Specify a Character Set Early
Character set defined
A character set (charset) is a list of characters that browsers use in order to display a web page. Each character corresponds to a specific number, and depending on which charset is defined by the website will determine how the browser will read it. There exist many different characters sets for various purposes, as well as sets that have simply expanded upon pre-existing character sets.
Currently, the most popular charset and the default used in HTML5 is UTF-8.
Why is it important to specify a character set early?
Specifying a charset early is important as it lets the browser know how it should display the web page. This provides the browser with the ability to begin parsing and executing assets immediately, therefore reducing latency time. Many browsers look for the charset parameter in the first 1024 bytes of a page before executing any JavaScript or rendering the page.
Therefore if specifying a character set within the HTML document, it is important to do so at the very beginning of the <head>
tag. Without specifying a charset, the browser is left to figure out which charset to use on its own, which inevitably takes more time and is less efficient. Additionally, if the browser does not find a specified character set early on, it will use the default encoding. If later down the page, the character set is specified, the browser may need to reparse information or even rerequest resources.
Thankfully, if your website does not currently specify a character set, there are two easy ways to fix that.

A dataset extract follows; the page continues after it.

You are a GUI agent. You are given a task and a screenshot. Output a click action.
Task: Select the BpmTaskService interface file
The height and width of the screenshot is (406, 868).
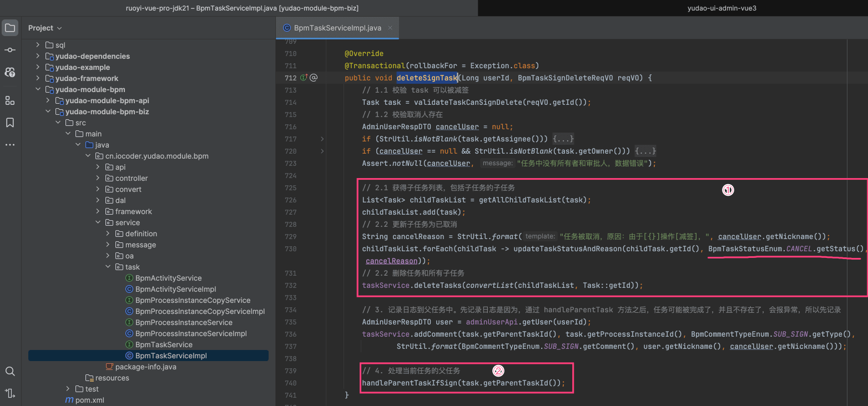pos(164,344)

How to specify a character set early?
There are two separate ways to specify a character set early. One method is on the server side, while the other is on the client side. It is recommended to always specify the character set on the server side whenever possible. In any event, the following section shows how to specify a character set on both the server and client side.
Server side
The server side method for specifying a charset early is the recommended way to go. This method helps decrease load time which is explained in further detail in our Avoid a Character Set in the Meta Tag article. It also avoids the requirement of defining a charset for each HTML file. Depending on your server, the configuration will vary. The following are examples for both Nginx and Apache.
Nginx
http {
include /etc/nginx/mime.types;
charset UTF-8;
...
}
Apache
AddType 'text/html; charset=UTF-8' html
Client side
Alternatively, if you do not have access to your server, you can specify a charset early in your HTML file. Include this as close to the opening <head>
tag as possible to ensure that the browser realizes that there is a specified charset.
<meta http-equiv="content-type" content="text/html;charset=UTF-8">
As mentioned in the previous section, using this method is not optimal. If testing your site with a speed test tool, you may receive a recommendation to avoid a character set in the meta tag. However, using this method is still better than not specifying the charset at all if you do not have access to the origin server.